Problems and tasks:
**a.** In the lifting-system excerpt, the system is described as a hybrid between which two technologies?
**b.** Retype the lifting-system excerpt verbatim, starting with "Finally, another aim" and going on through "an external user.".

Source extract:
|---|

It is also an aim of the invention to realise a mechanical system for lifting persons or goods equipped with a potential energy storage unit capable of delivering electrical energy with high efficiency.

Furthermore, it is the aim of the invention to realise a mechanical system for lifting persons or goods that is equipped with a potential energy storage unit that is not very prone to wear and tear and thus capable of maintaining its efficiency over a long period of time, for example for a time comparable to the life of a building (approx. 25 years) or at least requiring maintenance work comparable to that of a lift.

Further, it is the aim of the invention to realise a mechanical system for lifting persons or goods equipped with a potential energy storage unit that can be quickly and easily modulated in terms of energy, but above all power, according to the energy requirements and structural characteristics of the environment in which it is to be installed. In particular, the system of the invention is a hybrid between the characteristics of electrochemical batteries in terms of capacity and a flywheel in terms of speed of power response.

Finally, another aim of the invention is the realisation of a mechanical system for lifting persons or goods equipped with a potential energy storage unit that is highly versatile in terms of dynamic energy delivery depending on the energy demand of an external user.

|---|

Raw records:

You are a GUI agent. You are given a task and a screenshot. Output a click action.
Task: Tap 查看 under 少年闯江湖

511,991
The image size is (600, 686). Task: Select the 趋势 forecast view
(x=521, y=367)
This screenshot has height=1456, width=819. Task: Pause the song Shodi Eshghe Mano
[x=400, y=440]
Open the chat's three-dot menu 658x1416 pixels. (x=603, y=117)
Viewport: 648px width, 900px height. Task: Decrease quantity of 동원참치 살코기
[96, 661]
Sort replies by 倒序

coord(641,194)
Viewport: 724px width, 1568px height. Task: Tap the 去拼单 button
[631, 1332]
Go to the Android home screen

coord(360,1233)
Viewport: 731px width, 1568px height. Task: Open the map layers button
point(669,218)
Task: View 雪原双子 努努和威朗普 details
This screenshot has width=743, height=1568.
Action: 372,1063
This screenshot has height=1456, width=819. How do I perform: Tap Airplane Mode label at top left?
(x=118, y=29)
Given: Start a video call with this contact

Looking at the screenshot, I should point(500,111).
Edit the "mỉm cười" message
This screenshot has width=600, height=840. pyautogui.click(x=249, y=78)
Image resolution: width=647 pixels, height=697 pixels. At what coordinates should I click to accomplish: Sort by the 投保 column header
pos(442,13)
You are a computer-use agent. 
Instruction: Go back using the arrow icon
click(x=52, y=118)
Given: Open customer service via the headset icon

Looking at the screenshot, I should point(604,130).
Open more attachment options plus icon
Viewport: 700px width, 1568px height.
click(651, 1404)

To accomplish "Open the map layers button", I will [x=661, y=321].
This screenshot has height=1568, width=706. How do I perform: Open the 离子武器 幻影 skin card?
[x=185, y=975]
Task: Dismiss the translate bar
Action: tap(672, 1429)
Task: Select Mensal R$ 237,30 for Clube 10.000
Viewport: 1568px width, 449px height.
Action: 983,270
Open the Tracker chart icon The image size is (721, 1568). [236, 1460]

|---|

List of solutions:
**a.** Electrochemical batteries, in terms of capacity, and a flywheel, in terms of speed of power response.

**b.**
Finally, another aim of the invention is the realisation of a mechanical system for lifting persons or goods equipped with a potential energy storage unit that is highly versatile in terms of dynamic energy delivery depending on the energy demand of an external user.